DNA聚合酶δ在DNA复制、DNA损伤识别与修复中发挥重要作用，本课题组前期研究发现，DNA聚合酶δ催化亚基POLD1随增龄表达下调，最终导致衰老进程加快。然而POLD1的调控机制尚不十分明确，尤其是其转录调控机制。同时，我们发现RUNX1、Pax5和POLD1启动子区域均有结合，且RUNX1与Pax5具有相互作用。据此我们提出假说，衰老过程中RUNX1和Pax5形成转录复合物共同对POLD1进行转录调控。本研究拟以复制性衰老细胞模型和不同年龄健康人外周血淋巴细胞为研究对象，通过分析RUNX1、Pax5与POLD1的调控关系，最终揭示POLD1的转录调控机制，从而阐明细胞衰老的分子机制。同时，初步分析健康人群、骨质疏松患者、阿尔兹海默病患者外周血淋巴细胞中RUNX1、Pax5和POLD1的表达水平，RUNX1与Pax5相互作用情况等，为分析上述指标作为老年相关疾病标志物的可行性奠定基础。
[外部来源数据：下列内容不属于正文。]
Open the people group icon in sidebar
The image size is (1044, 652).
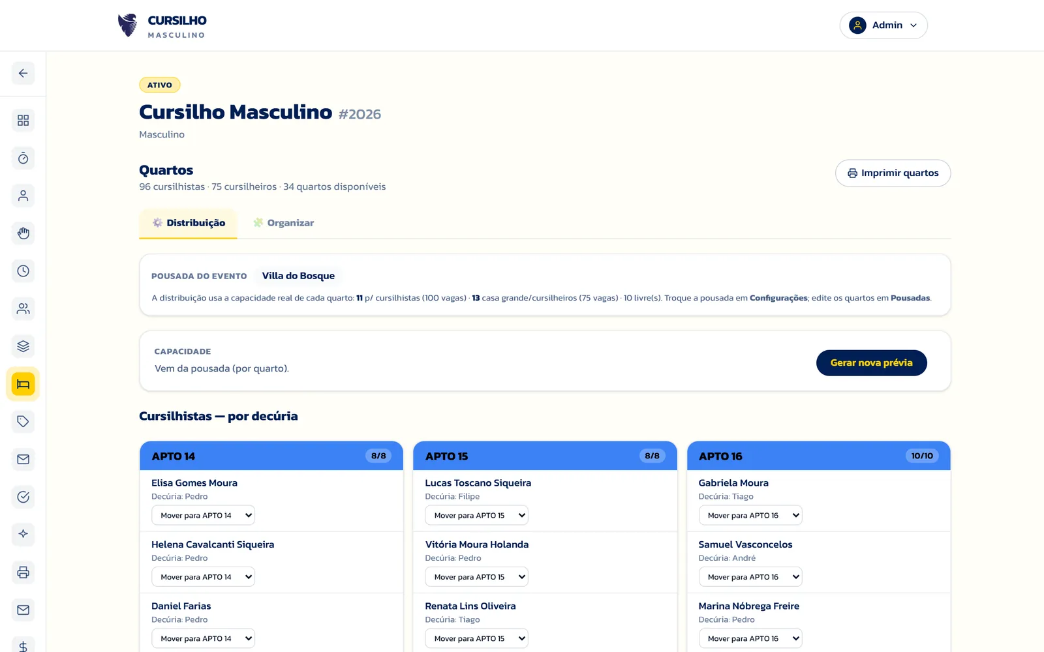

DNA polymerase δ (DNA pol δ) plays a very important role in DNA replication and DNA damage repair. Our previous study showed that the expression level of POLD1 (the catalytic subunit of DNA pol δ) decreased during cellular senescence. However, the mechanism of POLD1 down-regulation in aging processes, especially the transcriptional regulatory mechanism of POLD1 is not clear. Our previous study finds that Pax5 and RUNX1 bind to the promoter of POLD1, and that Pax5 can interact with RUNX1, indicating POLD1 is regulated by Pax5/RUNX1 complex. In this study, human fetal lung fibroblast and lymphocyte will be used. The transcriptinal regulatory mechanism of POLD1 and cellular senescence mechanism will be finally uncovered by analysis of the regulatory relationship between RUNX1/Pax5 and POLD1. Moreover, the expression level of RUNX1/Pax5 and POLD1, interaction between RUNX1 and Pax5 will also be measured in the lymphocyte of healthy people, Alzheimer’s disease patients and osteoporosis patients to indicate the potential of the biomarkers of the diseases.